If you send metadata with an inflated length, it just plows through memory. Perfect for classic heap chunk overlap.
Exploit Path #
With the ability to overflow adjacent heap memory, I focused on tampering with a virtual function pointer (vtable) stored just after the vulnerable buffer.
The flow went like this:
- Send a malicious metadata blob with an oversized declared length.
- Heap overflow corrupts an object’s vtable pointer nearby.
- Trigger service logic that calls the corrupted virtual method.
- Controlled pointer leads to arbitrary shellcode.
I placed a stub that pointed to a fake function table in memory. Then, when the service hit the call, it jumped into my payload.
Payload: Assembly Stub #
The injected payload for hijacking control looked like this:
_start:
mov rax, 0x1122334455667788 ; dummy function pointer (replace with shellcode addr)

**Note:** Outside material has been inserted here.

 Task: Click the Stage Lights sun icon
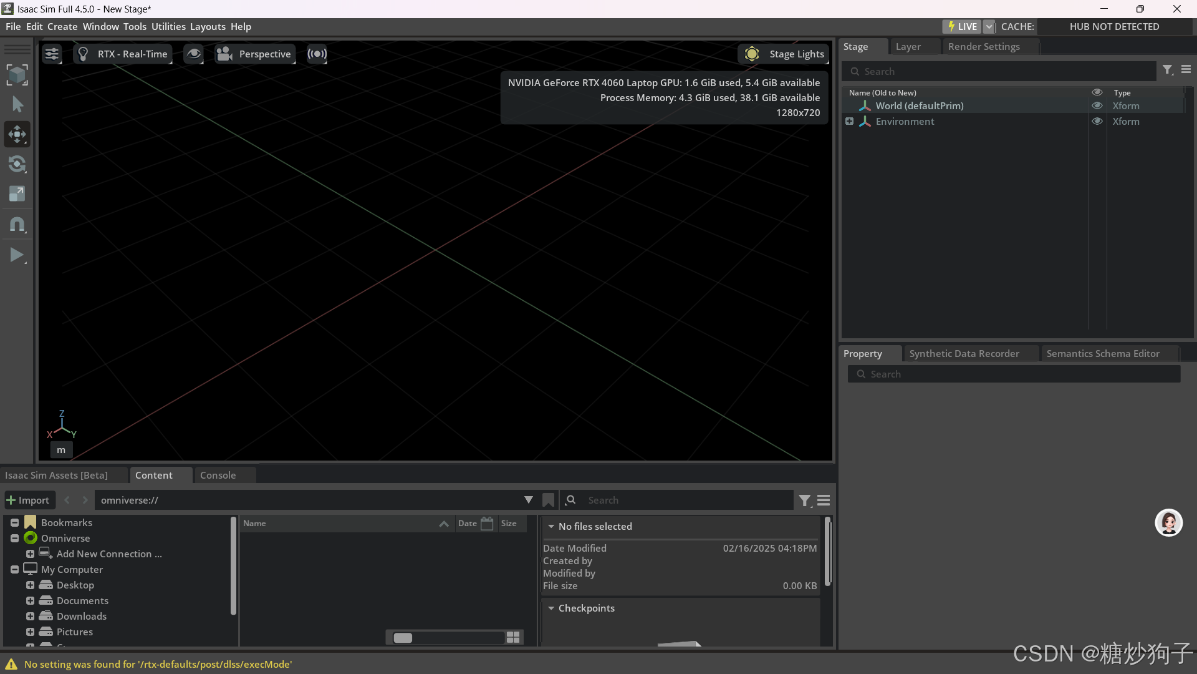coord(752,54)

mov [rbx], rax ; overwrite object's vtable ptr
call [rbx] ; trigger the overwritten pointer
In the real exploit, 0x1122334455667788 would be a pointer to shellcode residing in the heap, often something like reverse shell or token stealing logic, depending on the goal.
Outcome #
Once the hijacked pointer got triggered, I was executing within the PrintSecure Spooler’s SYSTEM context. From there:
- Spawned a remote SYSTEM shell
- Accessed printer configurations, logs, and registry keys
- Established persistent RDP access (using Print Spooler privileges)
No user interaction. No alerts fired.
Impact #
- CVE Status: Privately reported, patch in progress
- Privilege Escalation: Yes (Local SYSTEM)

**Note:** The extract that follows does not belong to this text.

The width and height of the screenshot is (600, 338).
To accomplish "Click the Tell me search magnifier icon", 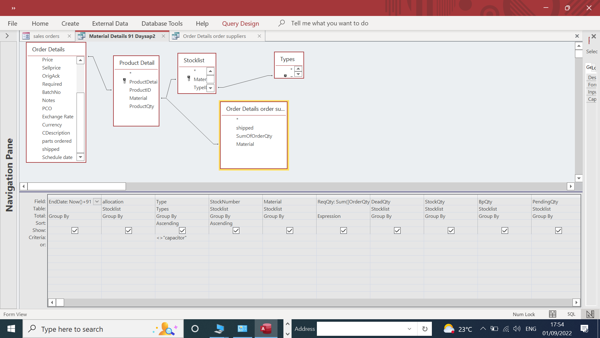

- Remote Trigger: Yes (Authenticated RPC)
- Affected Builds: At least 10.2.1479 and earlier
Lessons #
Unchecked memory copies still exist, even in well-funded enterprise systems. This one came down to basic trust in client data and a legacy instruction doing what it does best—move bytes without asking questions.
No stack canaries. No heap cookie defense triggered. Just a clean overwrite and detour into shellcode.
Sometimes, it really is that simple.
Endgame #
I closed the debugger, left the PoC running in a loop, and watched SYSTEM access roll in like a warm breeze through an open port. All from a spooler that thought it was just printing.